7 / 9
第6話 体育祭にはムカデ競走というものがありまして
しおりを挟む
初めて咲さんと帰ったあの日から数日が経ち、5月に入ったある日のこと。これは体育の時間。
「はい。今日から体育祭練習だ。今日は学年種目のムカデ競走の練習をするぞー。グループはもう決めてると思うからE組はこっち、F組はこっちで固まって練習をしてくれ」
ムカデ競走とは数人1グループでみんなの足をひとつの縄で繋ぎながら走り、その速さを競う競技だ。うちの学校は例年2年生の学年種目となり、基本男女二人ずつの計4人グループとなる。

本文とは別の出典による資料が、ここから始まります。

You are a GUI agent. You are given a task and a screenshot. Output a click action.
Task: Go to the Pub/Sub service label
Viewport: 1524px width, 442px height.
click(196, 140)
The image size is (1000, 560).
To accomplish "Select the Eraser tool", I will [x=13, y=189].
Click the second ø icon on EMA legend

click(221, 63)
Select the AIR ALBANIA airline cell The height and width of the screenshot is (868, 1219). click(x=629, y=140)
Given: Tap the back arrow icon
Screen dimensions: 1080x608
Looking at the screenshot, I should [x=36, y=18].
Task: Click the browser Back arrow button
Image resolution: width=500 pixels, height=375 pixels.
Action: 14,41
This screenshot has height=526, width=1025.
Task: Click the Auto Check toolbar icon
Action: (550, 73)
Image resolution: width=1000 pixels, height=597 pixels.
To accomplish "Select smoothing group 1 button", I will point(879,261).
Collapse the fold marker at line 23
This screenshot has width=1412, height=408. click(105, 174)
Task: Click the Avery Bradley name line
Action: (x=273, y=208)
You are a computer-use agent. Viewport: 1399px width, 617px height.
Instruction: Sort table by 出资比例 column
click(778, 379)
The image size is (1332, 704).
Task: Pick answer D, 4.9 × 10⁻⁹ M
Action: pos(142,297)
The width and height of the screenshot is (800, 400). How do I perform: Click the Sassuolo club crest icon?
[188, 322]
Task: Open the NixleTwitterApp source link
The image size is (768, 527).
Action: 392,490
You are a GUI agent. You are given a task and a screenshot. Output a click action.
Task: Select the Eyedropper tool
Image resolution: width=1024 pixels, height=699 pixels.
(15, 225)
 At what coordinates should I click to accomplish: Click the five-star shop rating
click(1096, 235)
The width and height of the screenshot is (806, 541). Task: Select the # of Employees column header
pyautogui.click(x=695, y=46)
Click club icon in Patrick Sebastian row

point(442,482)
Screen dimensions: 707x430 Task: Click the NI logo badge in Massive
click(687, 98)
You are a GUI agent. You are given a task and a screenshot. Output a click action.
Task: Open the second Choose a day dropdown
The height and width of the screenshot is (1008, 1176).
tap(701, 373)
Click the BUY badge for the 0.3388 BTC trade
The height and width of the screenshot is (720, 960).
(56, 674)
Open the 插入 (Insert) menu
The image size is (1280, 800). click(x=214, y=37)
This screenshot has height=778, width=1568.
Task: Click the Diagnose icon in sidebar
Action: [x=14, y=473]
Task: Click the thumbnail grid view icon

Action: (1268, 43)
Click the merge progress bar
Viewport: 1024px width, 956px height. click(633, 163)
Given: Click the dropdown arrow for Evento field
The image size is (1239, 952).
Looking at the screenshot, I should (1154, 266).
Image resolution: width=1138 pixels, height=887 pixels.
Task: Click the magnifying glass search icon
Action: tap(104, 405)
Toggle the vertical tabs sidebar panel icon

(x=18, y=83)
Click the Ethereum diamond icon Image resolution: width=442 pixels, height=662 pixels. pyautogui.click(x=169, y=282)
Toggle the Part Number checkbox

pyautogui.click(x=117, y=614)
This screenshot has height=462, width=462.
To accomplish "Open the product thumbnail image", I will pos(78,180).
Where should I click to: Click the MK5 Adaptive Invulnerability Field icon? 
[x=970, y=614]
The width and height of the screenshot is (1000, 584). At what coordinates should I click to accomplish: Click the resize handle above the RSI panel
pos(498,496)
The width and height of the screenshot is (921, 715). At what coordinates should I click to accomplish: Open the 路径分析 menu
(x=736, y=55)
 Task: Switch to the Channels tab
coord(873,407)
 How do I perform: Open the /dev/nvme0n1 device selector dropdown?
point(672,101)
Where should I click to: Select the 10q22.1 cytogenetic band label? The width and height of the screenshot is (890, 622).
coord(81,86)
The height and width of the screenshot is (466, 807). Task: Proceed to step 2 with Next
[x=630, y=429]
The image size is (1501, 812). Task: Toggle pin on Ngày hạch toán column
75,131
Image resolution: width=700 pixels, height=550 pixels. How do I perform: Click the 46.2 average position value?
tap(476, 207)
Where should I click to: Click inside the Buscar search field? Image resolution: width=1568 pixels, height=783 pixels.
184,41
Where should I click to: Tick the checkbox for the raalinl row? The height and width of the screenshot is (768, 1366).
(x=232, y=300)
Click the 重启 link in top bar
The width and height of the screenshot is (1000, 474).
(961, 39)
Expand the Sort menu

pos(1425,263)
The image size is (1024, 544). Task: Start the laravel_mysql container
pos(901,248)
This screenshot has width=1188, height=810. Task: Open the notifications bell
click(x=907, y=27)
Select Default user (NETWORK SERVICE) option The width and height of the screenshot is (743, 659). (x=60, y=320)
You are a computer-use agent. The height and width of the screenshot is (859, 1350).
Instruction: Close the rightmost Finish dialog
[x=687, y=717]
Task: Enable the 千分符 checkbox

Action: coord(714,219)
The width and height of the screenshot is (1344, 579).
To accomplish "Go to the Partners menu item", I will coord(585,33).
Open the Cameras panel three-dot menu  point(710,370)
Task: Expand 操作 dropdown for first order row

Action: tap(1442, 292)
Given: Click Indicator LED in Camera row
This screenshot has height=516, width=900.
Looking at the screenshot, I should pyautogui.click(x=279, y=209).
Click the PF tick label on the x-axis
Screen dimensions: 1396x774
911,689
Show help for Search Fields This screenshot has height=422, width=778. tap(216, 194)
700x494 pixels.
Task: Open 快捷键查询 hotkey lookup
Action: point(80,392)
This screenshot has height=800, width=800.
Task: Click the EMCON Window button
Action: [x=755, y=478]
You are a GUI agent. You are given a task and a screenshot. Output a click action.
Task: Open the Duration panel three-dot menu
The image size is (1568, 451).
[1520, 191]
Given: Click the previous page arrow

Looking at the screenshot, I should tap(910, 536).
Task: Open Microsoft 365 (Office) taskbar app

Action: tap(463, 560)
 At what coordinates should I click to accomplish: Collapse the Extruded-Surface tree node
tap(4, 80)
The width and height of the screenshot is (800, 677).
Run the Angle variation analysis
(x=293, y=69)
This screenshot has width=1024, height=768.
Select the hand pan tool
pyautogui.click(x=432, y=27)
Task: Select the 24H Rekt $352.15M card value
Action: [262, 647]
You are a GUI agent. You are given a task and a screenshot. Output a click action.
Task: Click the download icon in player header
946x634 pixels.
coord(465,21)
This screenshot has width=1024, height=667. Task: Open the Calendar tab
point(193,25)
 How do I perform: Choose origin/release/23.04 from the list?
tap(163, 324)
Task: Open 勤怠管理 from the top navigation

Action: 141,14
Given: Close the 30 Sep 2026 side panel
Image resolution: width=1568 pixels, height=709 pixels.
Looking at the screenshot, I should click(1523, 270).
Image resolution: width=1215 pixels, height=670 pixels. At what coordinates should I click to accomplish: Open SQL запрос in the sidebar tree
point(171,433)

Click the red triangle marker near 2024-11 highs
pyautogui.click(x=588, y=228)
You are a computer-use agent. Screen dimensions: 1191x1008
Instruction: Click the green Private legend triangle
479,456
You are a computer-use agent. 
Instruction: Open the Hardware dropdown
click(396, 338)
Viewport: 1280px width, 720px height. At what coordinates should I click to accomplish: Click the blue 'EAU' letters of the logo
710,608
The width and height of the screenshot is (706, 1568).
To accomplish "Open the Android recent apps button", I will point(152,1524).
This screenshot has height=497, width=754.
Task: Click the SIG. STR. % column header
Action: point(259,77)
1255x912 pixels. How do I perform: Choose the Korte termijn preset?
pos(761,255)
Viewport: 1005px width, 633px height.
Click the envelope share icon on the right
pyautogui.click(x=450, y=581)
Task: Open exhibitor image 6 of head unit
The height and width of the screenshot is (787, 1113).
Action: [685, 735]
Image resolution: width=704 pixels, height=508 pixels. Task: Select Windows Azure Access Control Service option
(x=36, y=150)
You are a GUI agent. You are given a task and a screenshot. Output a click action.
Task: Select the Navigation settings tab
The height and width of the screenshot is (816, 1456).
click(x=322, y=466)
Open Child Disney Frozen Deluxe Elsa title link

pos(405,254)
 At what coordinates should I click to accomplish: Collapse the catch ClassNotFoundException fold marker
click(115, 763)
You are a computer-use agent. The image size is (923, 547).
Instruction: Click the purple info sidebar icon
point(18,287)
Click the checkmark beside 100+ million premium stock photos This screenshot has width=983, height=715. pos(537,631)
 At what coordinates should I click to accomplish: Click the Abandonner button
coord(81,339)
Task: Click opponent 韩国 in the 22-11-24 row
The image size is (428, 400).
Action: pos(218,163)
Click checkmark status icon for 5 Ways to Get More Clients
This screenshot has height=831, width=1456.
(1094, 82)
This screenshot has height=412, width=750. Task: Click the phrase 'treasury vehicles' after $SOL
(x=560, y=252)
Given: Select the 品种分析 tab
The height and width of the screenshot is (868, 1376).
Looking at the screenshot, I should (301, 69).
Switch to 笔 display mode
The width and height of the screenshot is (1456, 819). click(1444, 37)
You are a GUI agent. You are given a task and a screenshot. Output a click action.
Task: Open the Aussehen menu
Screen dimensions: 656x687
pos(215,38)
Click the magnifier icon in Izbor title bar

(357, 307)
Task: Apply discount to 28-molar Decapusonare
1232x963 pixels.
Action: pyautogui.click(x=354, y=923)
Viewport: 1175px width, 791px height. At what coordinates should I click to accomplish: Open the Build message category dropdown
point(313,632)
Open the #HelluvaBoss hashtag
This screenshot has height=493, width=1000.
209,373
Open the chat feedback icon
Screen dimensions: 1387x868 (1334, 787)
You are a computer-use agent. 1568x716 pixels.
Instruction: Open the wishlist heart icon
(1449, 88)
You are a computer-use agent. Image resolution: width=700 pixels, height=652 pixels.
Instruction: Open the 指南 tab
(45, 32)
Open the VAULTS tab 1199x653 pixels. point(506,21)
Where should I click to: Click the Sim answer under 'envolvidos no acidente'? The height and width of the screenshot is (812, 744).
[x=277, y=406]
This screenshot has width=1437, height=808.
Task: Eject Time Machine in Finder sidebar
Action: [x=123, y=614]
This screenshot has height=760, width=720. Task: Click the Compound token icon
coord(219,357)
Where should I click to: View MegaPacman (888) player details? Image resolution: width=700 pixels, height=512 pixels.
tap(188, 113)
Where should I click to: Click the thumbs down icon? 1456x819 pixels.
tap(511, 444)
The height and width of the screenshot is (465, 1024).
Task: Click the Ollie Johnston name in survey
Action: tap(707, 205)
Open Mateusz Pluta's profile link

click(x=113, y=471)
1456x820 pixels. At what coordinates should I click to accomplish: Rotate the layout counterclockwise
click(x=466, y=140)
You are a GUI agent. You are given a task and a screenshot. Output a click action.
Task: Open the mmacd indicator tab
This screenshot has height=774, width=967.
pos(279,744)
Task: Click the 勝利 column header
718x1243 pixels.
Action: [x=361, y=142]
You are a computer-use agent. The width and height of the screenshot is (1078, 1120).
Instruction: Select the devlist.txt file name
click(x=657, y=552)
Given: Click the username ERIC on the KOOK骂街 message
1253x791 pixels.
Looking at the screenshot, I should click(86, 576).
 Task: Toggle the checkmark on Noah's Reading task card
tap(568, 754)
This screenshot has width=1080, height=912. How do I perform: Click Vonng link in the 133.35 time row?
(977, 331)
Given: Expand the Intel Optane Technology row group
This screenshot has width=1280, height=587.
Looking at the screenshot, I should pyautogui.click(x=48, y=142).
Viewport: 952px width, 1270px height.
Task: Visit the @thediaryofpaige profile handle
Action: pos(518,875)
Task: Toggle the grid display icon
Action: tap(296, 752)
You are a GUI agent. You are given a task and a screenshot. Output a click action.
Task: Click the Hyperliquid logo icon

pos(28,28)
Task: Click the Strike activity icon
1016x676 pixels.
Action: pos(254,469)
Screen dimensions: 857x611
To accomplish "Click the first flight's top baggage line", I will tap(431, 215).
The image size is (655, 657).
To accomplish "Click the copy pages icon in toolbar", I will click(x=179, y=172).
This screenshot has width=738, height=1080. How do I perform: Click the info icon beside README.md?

「じゃあこの前グループ決めたと思うから、そのグループに別れて練習各自で始めちゃってくださーい!」
なんだかんだノリノリで体育祭実行委員を務めている香澄の指示の元、ムカデ競走の練習が始まった。
「龍は香澄みたいに仕事しなくていいのか?」
「いいんだいいんだ。香澄1人でまとまるならわざわざ俺が出る必要も無いだろ?」
「おーい、琉生こっち来てー! あと龍も」
俺は龍と一緒に香澄の元へと向かって歩いて行った。案の定俺のグループは龍と花蓮と香澄に俺を加えた4人だ。まぁ、これがなんか上手くやっぱまとまった。
4人が合流し、練習を始める。
「とりあえず順番どうする? 先頭は男子が良いと思うけど……」
「じゃあ、私と花蓮が真ん中はいるから琉生と龍で前と後ろやってくれる?」
「おっけい! 一旦それで練習してみるか! 琉生、前と後ろどっちやりたい?」
「うーん。やりたいとかは無いけど……一応ガタイがしっかりしてる方が前の方がいいんじゃないかな」
「じゃあ、とりあえず俺前やるわ!」
こうしてとりあえずの順番は龍、花蓮、香澄、琉生、といった順番になった。後悔はない。花蓮の前が良かったなんて思ってないぞ。うん。思って……ない……ぞ……
と、まぁ五分後。
「ねぇ! 龍センスない! 転びすぎてかれれん怪我するよ!」
「あはは……私は大丈夫だけど……競技としてはキツイかなぁ」
「くそぉ……不覚……」
「ま、まぁ元気だしてよ……1回俺が前やって見る?」
「頼んだ琉生……」
チャンス到来っ!!! ここでいいとこ見せて……うんうん。来たぞこれ!
1度俺と龍は足に結んだ縄を解き、場所を交代して再度練習を開始した。
「おぉ! 前琉生の方が安定する!」
「じゃあ、琉生先頭で決定にする?」
「男龍。異論はありません!」
「あはは……じゃあ、先頭努めさせて頂きますね」
こうして、俺は勝負に勝ったのであった。
それから約20分程練習時間は続いた。ちなみに隣のクラスにいる咲さんの様子をちらっと見ていたが、それなりに仲の良さそうなグループは組めていた。良かった良かった。友達がいてくれてちょっとお兄さん安心しちゃった。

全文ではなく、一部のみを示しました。